Session Type: Abstract Session
Session Time: 10:00AM-10:50AM
Background/Purpose: cGAS-STING is a cytosolic dsDNA sensing pathway whose regulation is vital to immune homeostasis. Pediatric patients with constitutively active STING mutations develop an autoinflammatory syndrome known as STING Associated Vasculopathy with onset in Infancy (SAVI) and suffer from treatment resistant lung fibrosis. Interestingly, SAVI patients develop immune abnormalities including lymphopenia concomitant with hyperactivation, and lung biopsies from SAVI patients show lymphocyte predominant immune aggregates which strongly resemble bronchus associated lymphoid tissues (BALT), suggesting a role for lymphocytes in SAVI lung disease. We have genetically engineered a mouse model of SAVI (STING V154M or VM mice) that recapitulates the development of lymphocyte rich BALTs in the lung as early as 6 weeks of age and develops progressive fibrotic disease by 16 weeks. Here, we test our hypothesis that lymphocytes are required for inflammatory lung disease in SAVI mice and use radiation-chimera mice to investigate the mechanism of lymphocyte activation.
Methods: To test the requirement of lymphocytes in SAVI disease, we bred VM Rag1-/- and VM TCRβ-/- and treated VM mice with αCD20 antibodies. We also generated chimeric mice to test if immune abnormalities were due to hematopoietic or radioresistant cell intrinsic STING Gain-of-Function (GOF) by transferring donor VM bone marrow (BM) into irradiated WT mice or vice versa. We then assessed autoinflammatory disease by body weight, spleen weight, lung histopathology, and performed flow cytometric profiling of central, peripheral, and tissue resident immune cells.
Results: We found that although lymphocytes were required for SAVI inflammatory disease, ablation of only αβ T cells or B cells failed to rescue disease. These results support the notion that T and B cells could independently contribute to SAVI lung disease.

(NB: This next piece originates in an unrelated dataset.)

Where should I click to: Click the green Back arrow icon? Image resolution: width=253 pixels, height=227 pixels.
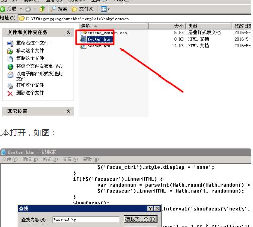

Moreover, we found that VM splenic αβ T and B cells depended on each other for maximal hyperactivation, suggesting a potential synergistic interaction as well.
Using chimeric mice, we found that BM intrinsic STING GOF was insufficient for lymphocyte activation, and instead, lymphocyte hyperactivation was dependent on STING GOF in radioresistant recipient cells, as donor WT splenic T cells transferred into a VM host developed hyperactivation that phenocopied VM mice. Finally, we found that radio-resistant cell STING GOF was sufficient to perpetuate a progressive SAVI inflammatory lung fibrosis.
Conclusion: Together, these findings suggest that STING GOF in radioresistant cells organizes and activates a profibrotic inflammatory lymphocyte response in the lung. We are currently investigating candidate radioresistant cell populations as initiators of this process including lung epithelium, which is known to robustly express STING, as well as mechanisms by which lymphocytes drive SAVI lung pathology. These findings are clinically relevant for SAVI patients, as well as more broadly for patients suffering from interstitial lung disease associated with rheumatic disease and suggest that lymphocyte depleting therapies may mitigate further lung injury and worsening of fibrosis.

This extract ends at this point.